One secondary result involved sex differences. Females had higher AEA, OEA, and PEA concentrations than males, independent of cannabis-use pattern.

Those differences did not translate into detectable pain differences in this study. Still, they are useful because cannabinoid and endocannabinoid studies can miss sex-dependent biology when analyses treat the whole sample as one uniform group.

  • AEA: an endocannabinoid often called anandamide.
  • OEA and PEA: related fatty-acid ethanolamides that interact with pain, inflammation, and metabolic signaling pathways.
  • Study implication: sex may shape circulating lipid-signaling profiles even when the behavioral pain task remains unchanged.

The Null Pain Result Has a Short-Abstinence Boundary

The main caveat is timing. Participants were abstinent for at least 12 hours, not for several days or weeks. Longer abstinence could produce different withdrawal, mood, sleep, or pain-sensitivity effects.

The sample was also healthy rather than a clinical pain population. People using cannabis for chronic pain may respond differently from healthy adults completing a laboratory cold-water task.

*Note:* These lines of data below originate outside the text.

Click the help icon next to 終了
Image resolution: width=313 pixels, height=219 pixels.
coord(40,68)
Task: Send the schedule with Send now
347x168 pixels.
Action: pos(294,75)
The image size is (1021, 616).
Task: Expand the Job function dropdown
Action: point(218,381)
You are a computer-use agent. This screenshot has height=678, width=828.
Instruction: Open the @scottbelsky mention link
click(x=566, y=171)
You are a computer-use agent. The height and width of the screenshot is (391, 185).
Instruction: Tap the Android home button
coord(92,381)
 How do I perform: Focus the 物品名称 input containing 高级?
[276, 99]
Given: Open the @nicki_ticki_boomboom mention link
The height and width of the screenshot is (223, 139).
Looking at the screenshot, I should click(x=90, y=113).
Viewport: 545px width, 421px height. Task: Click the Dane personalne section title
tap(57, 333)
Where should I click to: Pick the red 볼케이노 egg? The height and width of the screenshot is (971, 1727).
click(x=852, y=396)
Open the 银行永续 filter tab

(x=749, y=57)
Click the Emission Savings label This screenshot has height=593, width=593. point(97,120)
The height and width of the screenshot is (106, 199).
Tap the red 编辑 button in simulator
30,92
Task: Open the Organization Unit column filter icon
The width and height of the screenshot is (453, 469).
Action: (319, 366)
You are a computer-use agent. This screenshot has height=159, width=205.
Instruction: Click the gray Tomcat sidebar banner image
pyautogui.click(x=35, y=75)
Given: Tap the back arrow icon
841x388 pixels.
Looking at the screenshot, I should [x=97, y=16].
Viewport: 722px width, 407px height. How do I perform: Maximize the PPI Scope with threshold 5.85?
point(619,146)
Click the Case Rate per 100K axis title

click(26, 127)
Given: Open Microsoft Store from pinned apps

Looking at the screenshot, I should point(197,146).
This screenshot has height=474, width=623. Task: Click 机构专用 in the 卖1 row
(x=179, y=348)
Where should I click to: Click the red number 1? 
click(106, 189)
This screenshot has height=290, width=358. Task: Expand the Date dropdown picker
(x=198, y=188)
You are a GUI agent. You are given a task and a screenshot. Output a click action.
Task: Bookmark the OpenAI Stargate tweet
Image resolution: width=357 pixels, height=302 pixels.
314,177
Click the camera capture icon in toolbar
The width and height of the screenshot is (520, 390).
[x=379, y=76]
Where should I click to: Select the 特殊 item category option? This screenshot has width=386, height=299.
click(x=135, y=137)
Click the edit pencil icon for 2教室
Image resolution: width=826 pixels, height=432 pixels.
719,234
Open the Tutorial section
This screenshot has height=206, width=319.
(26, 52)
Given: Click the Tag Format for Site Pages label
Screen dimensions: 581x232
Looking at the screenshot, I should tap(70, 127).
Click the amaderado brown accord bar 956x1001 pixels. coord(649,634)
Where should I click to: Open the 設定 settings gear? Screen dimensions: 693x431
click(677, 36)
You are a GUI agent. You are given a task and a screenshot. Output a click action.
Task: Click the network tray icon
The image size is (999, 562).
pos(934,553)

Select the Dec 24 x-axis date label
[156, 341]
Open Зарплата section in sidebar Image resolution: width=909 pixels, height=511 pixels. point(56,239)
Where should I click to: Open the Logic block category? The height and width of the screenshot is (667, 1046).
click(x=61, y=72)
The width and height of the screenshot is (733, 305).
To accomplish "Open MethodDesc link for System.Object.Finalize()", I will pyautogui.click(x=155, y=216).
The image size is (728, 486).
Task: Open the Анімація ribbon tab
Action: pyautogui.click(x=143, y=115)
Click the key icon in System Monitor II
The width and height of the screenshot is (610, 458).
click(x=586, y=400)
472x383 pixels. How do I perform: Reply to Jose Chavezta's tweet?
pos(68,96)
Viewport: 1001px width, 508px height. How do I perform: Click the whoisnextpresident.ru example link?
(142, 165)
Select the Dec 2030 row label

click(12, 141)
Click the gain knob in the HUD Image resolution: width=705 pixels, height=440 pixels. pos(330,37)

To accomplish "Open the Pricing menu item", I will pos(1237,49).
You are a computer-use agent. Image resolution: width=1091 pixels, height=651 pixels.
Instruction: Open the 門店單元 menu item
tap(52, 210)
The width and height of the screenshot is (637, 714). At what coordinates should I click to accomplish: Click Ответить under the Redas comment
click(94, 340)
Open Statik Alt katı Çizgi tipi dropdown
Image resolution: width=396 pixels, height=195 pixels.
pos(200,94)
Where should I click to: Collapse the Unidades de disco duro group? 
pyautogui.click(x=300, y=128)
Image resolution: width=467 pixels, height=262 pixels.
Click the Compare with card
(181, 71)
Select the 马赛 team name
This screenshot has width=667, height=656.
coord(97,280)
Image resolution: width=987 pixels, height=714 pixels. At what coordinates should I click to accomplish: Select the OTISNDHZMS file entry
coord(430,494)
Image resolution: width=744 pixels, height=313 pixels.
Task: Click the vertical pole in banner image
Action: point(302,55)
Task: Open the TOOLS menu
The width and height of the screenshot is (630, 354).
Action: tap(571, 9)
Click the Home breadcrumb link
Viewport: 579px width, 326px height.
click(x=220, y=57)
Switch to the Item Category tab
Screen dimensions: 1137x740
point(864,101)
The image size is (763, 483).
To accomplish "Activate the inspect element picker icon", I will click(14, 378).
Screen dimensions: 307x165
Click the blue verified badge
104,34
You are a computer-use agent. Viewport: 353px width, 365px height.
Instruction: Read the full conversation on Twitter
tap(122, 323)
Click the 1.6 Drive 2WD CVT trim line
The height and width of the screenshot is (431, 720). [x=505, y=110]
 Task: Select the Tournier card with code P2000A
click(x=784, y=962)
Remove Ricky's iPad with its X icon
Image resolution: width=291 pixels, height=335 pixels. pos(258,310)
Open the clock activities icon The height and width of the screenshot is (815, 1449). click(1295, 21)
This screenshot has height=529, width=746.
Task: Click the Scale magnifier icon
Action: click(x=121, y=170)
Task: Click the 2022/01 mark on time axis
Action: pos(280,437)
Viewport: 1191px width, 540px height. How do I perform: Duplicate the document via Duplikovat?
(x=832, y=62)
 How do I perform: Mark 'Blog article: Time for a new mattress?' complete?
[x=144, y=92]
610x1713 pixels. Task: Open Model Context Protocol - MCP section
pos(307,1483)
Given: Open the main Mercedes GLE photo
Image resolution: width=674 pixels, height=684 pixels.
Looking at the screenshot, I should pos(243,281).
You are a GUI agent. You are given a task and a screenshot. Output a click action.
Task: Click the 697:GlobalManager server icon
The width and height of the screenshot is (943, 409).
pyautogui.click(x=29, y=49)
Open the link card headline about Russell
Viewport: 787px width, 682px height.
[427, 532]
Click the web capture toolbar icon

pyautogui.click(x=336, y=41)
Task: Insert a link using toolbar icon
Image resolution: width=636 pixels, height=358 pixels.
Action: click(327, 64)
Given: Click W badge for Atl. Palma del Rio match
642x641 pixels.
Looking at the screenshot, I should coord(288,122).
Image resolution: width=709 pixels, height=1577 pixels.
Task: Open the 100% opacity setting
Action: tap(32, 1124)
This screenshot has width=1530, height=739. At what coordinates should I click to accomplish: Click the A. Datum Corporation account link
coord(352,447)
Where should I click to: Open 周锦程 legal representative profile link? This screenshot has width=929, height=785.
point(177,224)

Several limits shape how far the result should travel:

  • Brief abstinence: the study tested a short verified abstinence period, not sustained withdrawal.
  • Healthy adults: participants were not selected for chronic pain or cannabis-use disorder treatment.
  • Self-reported dose estimates: weekly THC exposure depended on reported frequency, amount, and product THC concentration.
  • Experimental pain task: cold-pressor pain is controlled and useful, but it is not the same as everyday migraine, neuropathic pain, or musculoskeletal pain.

Practical takeaway: higher recent cannabis exposure can be visible in blood without producing measurable cold-pain hypersensitivity after brief abstinence. For pain questions, abstinence duration and clinical population probably matter as much as use frequency.

Citation: DOI: 10.1007/s00213-026-07063-2. Pabon et al. Cannabis use patterns and perception of acute pain during brief abstinence: sex-dependent associations with circulating cannabinoid levels. Psychopharmacology. 2026.

Study Design: Laboratory observational study of cannabis-use frequency, estimated THC exposure, blood cannabinoid measures, and cold-pressor pain outcomes during verified brief abstinence.

Sample Size: 75 healthy adults who reported past-month cannabis use; 38 occasional users and 37 frequent users.

Key Statistic: Frequent users averaged 3,099.3 mg weekly THC exposure versus 439.7 mg in occasional users, but pain threshold, tolerance, and ratings did not differ by use frequency or THC exposure.

Caveat: The abstinence period was short and the sample was healthy, so the null pain result should not be treated as a chronic-pain or long-withdrawal finding.